◆ **STUDY MATERIAL**

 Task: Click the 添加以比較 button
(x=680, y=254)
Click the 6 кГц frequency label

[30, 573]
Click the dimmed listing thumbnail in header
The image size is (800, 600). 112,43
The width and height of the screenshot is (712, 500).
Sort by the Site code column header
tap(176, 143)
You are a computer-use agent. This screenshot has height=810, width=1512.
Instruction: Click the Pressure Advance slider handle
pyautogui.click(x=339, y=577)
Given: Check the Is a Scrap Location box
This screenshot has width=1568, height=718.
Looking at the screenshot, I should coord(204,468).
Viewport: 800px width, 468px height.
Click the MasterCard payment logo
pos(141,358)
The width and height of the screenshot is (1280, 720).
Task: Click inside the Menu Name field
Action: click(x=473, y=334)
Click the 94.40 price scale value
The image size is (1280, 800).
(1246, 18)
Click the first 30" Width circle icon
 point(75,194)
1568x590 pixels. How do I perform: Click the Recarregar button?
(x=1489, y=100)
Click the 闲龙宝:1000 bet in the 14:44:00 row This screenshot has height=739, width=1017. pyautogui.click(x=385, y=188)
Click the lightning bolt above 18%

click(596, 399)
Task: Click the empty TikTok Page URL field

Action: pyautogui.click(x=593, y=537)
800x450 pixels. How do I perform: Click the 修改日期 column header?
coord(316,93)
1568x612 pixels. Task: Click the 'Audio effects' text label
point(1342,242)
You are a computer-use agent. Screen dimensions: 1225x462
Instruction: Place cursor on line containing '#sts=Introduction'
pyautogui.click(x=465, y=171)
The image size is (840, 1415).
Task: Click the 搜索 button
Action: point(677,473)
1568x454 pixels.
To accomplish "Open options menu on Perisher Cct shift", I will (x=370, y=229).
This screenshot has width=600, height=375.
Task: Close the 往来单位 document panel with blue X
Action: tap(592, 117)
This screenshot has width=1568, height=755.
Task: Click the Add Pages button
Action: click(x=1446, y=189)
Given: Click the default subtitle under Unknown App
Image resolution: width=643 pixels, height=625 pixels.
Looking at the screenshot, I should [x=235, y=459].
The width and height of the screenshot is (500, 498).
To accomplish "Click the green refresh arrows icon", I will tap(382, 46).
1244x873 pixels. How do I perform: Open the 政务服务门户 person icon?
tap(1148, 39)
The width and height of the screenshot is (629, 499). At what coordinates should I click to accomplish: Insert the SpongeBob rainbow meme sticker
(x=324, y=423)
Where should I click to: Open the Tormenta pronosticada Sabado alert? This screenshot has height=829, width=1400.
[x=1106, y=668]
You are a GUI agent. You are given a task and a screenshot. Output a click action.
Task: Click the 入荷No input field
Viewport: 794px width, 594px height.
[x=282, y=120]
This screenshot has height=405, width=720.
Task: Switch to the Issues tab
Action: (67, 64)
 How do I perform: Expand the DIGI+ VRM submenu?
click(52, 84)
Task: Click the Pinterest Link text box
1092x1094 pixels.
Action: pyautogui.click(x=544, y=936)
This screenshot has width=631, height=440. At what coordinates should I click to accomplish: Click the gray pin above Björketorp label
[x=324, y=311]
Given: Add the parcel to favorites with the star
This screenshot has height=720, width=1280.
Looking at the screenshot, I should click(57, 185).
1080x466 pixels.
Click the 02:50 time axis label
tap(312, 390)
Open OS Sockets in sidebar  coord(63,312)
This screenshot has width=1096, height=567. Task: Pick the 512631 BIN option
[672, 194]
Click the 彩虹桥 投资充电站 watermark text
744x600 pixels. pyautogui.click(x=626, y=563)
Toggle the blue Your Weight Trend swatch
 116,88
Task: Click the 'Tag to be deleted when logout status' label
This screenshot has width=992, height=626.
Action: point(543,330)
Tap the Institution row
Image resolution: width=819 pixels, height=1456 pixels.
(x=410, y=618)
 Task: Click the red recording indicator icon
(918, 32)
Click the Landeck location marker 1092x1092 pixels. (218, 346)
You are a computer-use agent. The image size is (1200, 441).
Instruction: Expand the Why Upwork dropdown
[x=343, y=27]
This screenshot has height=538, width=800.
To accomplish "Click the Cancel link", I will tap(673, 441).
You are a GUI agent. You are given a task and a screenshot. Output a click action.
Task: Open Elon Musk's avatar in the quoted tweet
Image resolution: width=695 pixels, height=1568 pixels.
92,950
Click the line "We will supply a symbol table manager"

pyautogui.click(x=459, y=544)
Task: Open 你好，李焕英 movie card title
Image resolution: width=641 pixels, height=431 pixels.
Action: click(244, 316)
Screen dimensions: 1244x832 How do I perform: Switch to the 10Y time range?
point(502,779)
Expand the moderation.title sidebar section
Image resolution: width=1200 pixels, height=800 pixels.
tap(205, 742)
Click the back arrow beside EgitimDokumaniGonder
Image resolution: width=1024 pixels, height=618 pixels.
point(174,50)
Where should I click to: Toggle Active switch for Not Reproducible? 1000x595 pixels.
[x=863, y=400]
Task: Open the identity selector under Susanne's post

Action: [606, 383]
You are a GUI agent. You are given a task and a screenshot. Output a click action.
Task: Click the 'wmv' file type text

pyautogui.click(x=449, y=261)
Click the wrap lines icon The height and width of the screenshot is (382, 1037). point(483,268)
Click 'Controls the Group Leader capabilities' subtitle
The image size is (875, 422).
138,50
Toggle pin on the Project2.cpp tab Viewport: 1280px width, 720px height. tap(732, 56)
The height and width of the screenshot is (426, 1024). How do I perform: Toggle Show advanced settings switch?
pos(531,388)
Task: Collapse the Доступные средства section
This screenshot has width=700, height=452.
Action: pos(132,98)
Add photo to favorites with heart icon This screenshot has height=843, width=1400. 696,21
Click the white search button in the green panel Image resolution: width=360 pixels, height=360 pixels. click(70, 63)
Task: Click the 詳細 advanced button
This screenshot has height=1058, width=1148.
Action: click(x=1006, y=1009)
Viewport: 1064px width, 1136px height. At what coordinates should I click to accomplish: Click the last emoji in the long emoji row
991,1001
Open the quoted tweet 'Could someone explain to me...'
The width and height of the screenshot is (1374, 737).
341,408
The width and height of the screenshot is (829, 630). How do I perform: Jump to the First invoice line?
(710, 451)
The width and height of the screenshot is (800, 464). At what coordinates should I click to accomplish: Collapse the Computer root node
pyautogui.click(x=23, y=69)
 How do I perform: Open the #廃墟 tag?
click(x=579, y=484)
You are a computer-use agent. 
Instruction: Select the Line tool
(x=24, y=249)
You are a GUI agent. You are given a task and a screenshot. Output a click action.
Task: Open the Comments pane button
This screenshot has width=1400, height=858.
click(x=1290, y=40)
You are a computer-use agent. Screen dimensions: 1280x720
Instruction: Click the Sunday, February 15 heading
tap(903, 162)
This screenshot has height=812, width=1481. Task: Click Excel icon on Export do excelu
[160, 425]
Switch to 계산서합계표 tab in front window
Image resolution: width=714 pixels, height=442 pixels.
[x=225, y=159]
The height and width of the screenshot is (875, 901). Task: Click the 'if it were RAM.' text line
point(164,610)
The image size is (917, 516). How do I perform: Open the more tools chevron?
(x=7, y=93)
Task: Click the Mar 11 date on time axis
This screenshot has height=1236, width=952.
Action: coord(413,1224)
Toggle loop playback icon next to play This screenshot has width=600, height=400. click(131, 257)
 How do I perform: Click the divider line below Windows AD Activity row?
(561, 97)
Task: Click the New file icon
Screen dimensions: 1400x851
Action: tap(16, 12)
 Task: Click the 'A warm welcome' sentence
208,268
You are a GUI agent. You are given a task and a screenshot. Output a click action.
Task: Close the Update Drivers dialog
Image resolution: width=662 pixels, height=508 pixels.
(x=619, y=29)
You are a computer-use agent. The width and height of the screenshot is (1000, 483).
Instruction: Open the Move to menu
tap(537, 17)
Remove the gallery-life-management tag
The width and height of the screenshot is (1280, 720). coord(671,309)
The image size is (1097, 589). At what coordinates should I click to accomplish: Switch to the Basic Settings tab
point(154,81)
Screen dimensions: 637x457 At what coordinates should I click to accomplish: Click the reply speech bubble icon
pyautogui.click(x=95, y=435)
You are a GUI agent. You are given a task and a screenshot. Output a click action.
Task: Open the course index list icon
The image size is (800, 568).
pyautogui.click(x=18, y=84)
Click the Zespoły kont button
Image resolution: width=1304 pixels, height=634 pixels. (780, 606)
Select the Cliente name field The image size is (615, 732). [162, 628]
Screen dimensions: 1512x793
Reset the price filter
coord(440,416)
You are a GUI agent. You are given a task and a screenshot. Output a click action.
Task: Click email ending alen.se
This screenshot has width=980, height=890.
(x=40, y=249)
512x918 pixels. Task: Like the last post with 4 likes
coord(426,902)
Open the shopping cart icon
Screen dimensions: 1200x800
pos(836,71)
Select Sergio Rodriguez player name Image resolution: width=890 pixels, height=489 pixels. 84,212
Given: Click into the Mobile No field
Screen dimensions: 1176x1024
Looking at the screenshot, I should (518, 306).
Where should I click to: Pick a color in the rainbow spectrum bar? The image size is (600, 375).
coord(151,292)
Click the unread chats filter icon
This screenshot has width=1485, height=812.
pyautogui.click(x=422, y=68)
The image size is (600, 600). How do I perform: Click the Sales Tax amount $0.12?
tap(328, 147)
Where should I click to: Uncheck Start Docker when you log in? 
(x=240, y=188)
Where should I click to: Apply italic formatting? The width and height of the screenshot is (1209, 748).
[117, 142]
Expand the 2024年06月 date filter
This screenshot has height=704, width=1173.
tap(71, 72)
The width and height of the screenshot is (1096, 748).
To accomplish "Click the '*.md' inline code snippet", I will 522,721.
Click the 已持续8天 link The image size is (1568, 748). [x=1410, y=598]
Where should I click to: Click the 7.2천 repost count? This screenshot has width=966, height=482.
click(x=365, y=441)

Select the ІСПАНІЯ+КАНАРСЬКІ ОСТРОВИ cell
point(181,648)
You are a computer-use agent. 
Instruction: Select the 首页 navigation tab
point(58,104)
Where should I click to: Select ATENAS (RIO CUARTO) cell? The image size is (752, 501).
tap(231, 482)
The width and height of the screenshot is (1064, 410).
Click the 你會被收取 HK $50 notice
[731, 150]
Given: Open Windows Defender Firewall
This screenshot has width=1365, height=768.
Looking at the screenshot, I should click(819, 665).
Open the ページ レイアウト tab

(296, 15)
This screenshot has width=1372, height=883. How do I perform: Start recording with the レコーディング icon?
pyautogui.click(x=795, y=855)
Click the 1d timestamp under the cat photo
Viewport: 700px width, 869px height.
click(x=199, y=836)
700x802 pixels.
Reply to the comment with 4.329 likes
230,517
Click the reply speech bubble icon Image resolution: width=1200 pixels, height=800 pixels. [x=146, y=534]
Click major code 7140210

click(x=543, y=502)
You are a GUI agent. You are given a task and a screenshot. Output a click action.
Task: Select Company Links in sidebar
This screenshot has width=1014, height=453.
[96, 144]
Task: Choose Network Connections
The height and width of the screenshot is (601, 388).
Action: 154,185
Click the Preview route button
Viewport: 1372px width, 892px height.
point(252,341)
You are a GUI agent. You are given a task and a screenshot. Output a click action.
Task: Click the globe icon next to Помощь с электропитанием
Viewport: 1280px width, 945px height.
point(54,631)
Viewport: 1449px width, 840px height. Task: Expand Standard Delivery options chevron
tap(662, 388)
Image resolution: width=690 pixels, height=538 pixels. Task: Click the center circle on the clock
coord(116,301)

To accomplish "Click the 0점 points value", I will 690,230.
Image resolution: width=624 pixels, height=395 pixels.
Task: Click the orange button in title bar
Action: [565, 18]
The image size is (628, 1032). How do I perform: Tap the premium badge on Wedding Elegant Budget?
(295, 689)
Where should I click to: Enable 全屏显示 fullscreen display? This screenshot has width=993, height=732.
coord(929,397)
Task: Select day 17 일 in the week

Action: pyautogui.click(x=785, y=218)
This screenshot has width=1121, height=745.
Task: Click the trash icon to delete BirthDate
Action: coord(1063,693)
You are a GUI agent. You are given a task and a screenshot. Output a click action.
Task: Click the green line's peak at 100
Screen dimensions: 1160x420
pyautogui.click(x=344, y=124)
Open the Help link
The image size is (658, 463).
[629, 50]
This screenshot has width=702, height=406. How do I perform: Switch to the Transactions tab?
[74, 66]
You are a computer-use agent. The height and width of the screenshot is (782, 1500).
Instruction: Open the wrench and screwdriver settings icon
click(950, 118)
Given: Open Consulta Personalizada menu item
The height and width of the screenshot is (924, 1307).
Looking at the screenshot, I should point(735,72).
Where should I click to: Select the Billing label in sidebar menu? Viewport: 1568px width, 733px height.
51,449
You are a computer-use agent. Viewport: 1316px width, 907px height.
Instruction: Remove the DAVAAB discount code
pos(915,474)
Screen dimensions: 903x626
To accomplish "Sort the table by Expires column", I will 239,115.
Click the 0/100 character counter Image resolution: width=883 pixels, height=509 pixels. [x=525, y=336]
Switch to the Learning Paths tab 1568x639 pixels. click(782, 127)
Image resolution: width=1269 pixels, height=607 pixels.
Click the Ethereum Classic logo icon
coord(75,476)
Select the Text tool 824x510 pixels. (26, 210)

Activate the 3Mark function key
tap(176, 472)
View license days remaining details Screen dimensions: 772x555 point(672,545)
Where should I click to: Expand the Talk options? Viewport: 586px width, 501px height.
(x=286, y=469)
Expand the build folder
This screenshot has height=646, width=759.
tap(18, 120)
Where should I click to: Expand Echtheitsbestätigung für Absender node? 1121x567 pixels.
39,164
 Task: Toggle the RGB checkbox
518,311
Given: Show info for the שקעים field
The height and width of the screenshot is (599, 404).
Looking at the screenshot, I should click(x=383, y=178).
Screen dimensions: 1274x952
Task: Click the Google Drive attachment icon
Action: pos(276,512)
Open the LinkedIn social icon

◆ **WHAT NEEDS TO BE DONE**
Gather each line of the listing that holds the string "subtitle".

◆ **TASK ANSWER**
Given: Click the default subtitle under Unknown App
Click 'Controls the Group Leader capabilities' subtitle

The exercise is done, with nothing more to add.